The Point Loma Wastewater Treatment Plant
The Point Loma Wastewater Treatment Plant is pictured in 2014.

Long-awaited exemption from having to get a Clean Water Act waiver every five years would save taxpayers money and end years of wrangling with environmental groups.


Long-awaited federal legislation exempting San Diego from having to get a Clean Water Act waiver every five years has a strong chance of being approved this year, according to city officials.

The legislation, which is required for the Point Loma Wastewater Treatment Plant, was approved by the U.S. House of Representatives 395-4 in November. But the Senate didn’t vote to approve it.
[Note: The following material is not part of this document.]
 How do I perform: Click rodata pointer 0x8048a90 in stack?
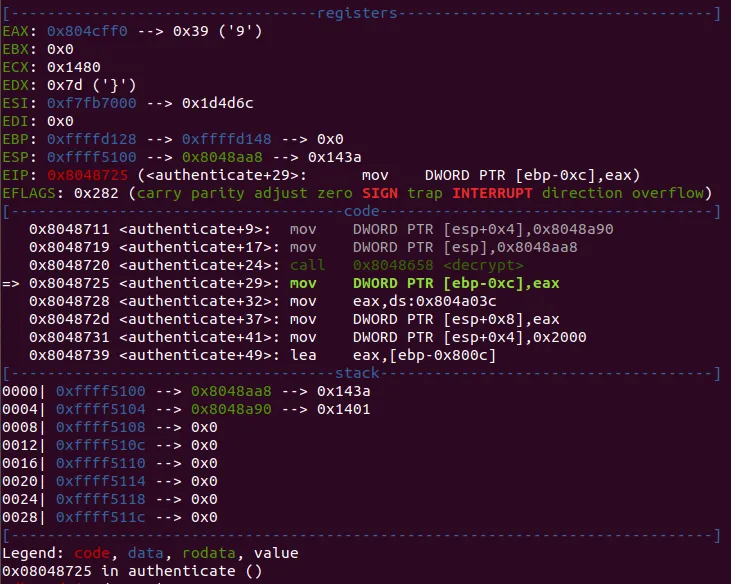[x=231, y=409]
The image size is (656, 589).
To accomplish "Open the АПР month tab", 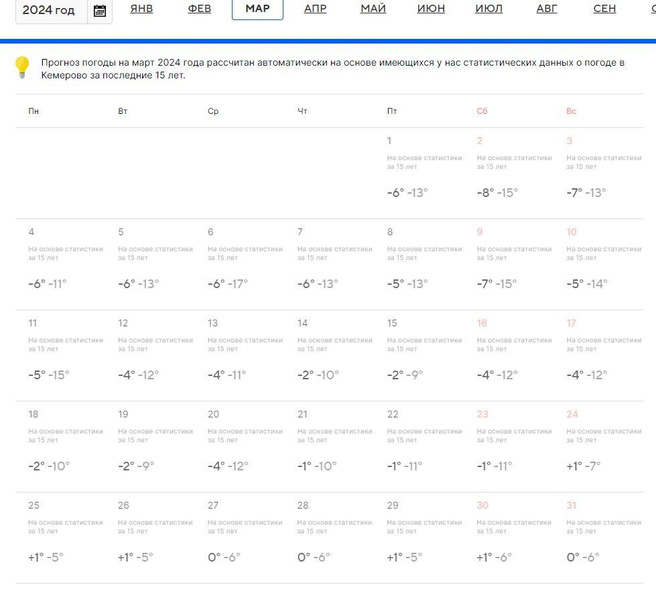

New Pure Water recycling program could help the city avoid a costly, time-consuming approval process.

Nov. 26, 2020

With a new Congress in place, Rep. Scott Peters (D-La Jolla) plans to introduce the legislation again in coming weeks, said Adrian Granda, director of government affairs for San Diego Mayor Todd Gloria.

The legislation, called the Ocean Pollution Reduction Act II, would save taxpayers millions by essentially exempting the city from the Clean Water Act.

It would replace the city’s complex and expensive federal waiver application for the Point Loma plant with a much simpler process. That could end years of wrangling over the waiver among federal officials, environmental groups and the city.

If federal officials ever deny the waiver and force San Diego to upgrade the plant, that cost could exceed $2 billion, city officials say.

The Clean Water Act requires most water agencies to treat sewage twice before releasing into a bay, an ocean or some other body of water.

San Diego officials have argued that the city shouldn’t have to meet the Clean Water Act’s requirements for a “secondary” treatment of sewage at the Point Loma plant for two main reasons.

The city uses a tube called an “outfall” to discharge the treated sewage 4½ miles into the ocean, where it can be dispersed effectively enough to have minimal impact on wildlife.

And San Diego is spending roughly $5 billion to build a sewage recycling system that is expected to provide one-third of the city’s water supply by 2035. That system, called Pure Water, will reduce daily discharge from Point Loma by 100 million gallons.

To become exempt from secondary treatment and be eligible for the simplified federal waiver, San Diego must demonstrate that Pure Water can deliver on its promises and sharply reduce discharge from Point Loma.

Construction of the system is expected to kick into high gear this year.

Supporters of the legislation say it would not weaken the Clean Water Act, modify any other federal environmental rules or change any state regulations.